Multi-Key Load Balancing in LiteLLM: A Complete Guide with Google Gemini, OpenRouter, Groq, and Cerebras

Why Multi-Key Load Balancing Matters

If you’re running LiteLLM as an AI proxy with more than one API key ‖ whether it’s from Google Gemini, OpenRouter, Groq, or Cerebras ‖ you’ve probably run into rate limits. One key hits its quota, requests fail, and your AI service goes down. The solution is elegant: register the same model multiple times with different keys, and LiteLLM handles the rest.

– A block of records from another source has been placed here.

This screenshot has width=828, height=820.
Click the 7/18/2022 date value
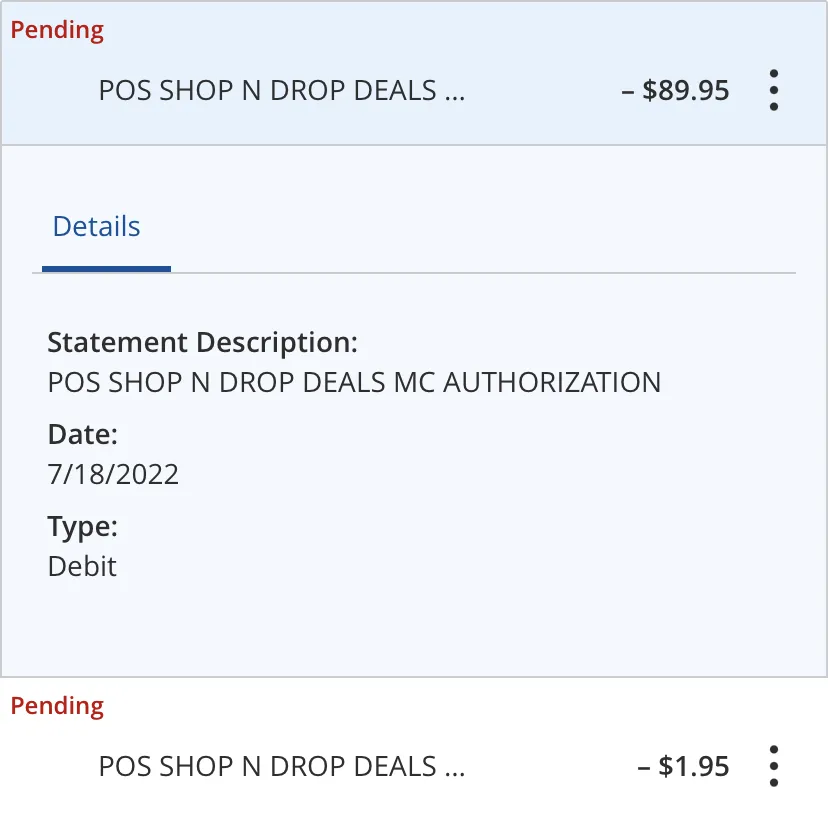113,474
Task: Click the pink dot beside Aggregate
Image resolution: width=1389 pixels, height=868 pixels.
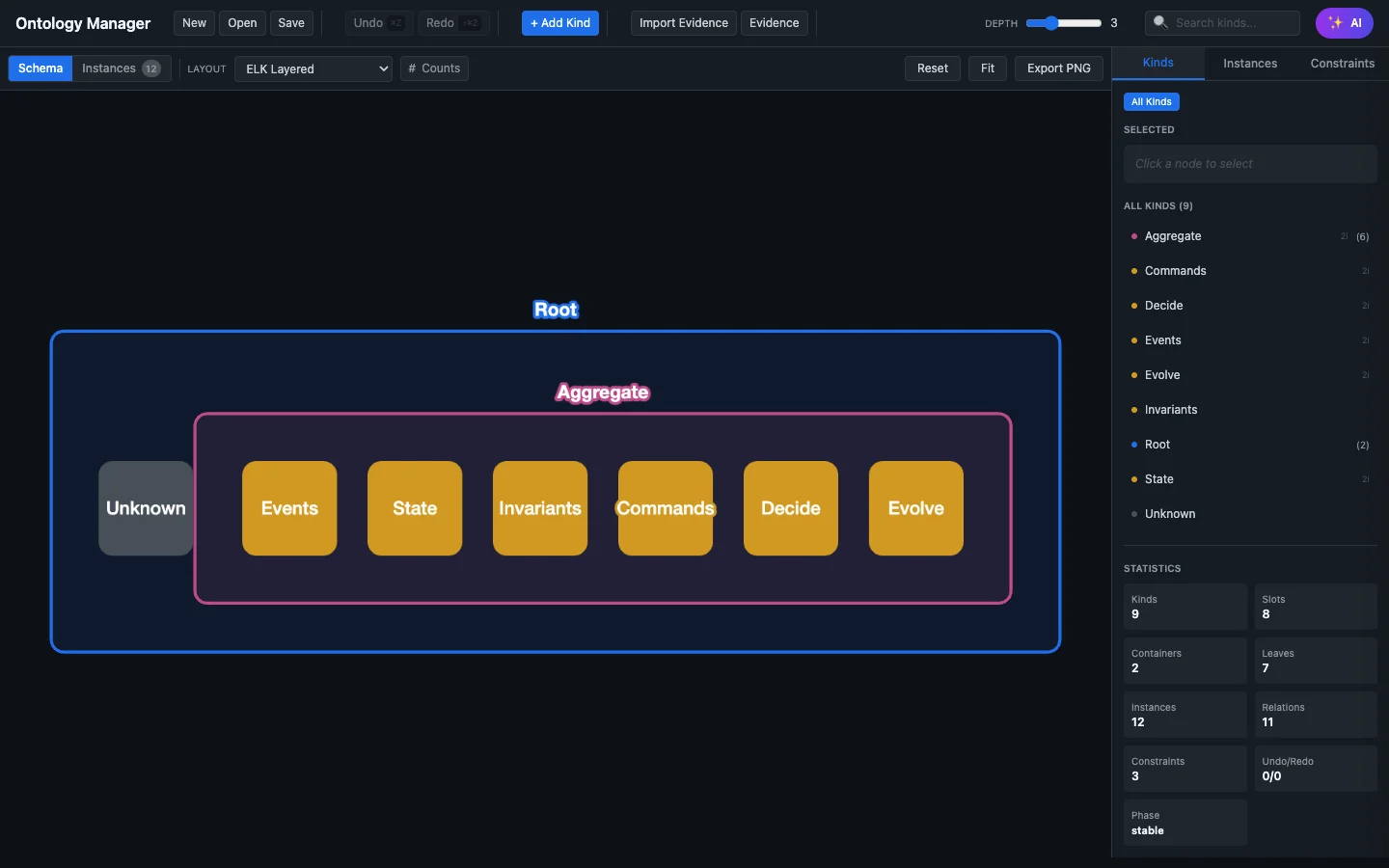Action: [1132, 236]
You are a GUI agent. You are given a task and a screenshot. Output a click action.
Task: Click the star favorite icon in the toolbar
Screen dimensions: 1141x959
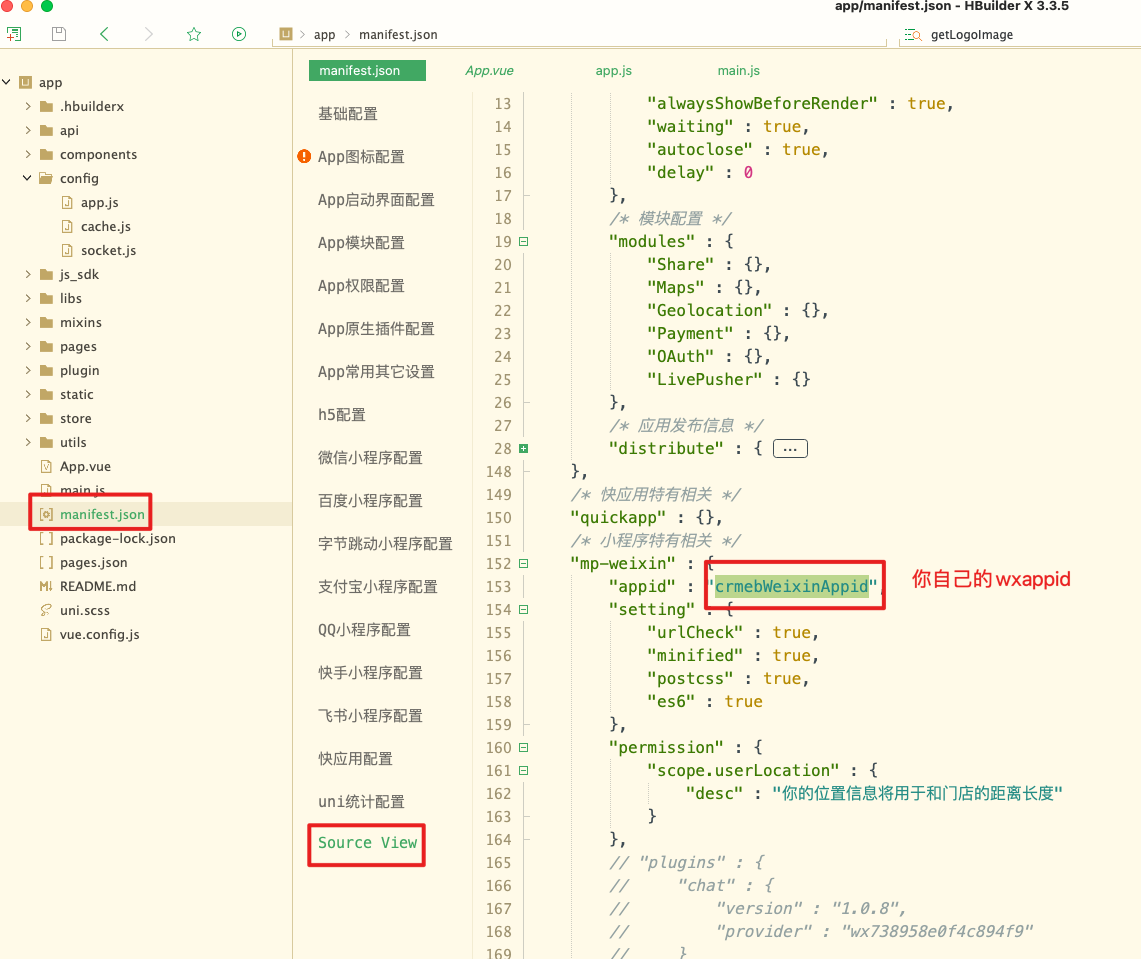click(193, 33)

At Jerith AI, we run 23 models across 9+ providers via LiteLLM proxy. Multiple keys per model mean zero downtime from rate limits and better throughput. This guide walks you through exactly how multi-key load balancing works in LiteLLM setup, with real configuration examples you can adapt for your own setup.

How LiteLLM Multi-Key Load Balancing Actually Works

The concept is deceptively simple. In your proxy-config.yaml, you define the same model multiple times under the same model_name but with a different api_key for each entry. LiteLLM treats them as identical backends and automatically round-robins requests across all available keys.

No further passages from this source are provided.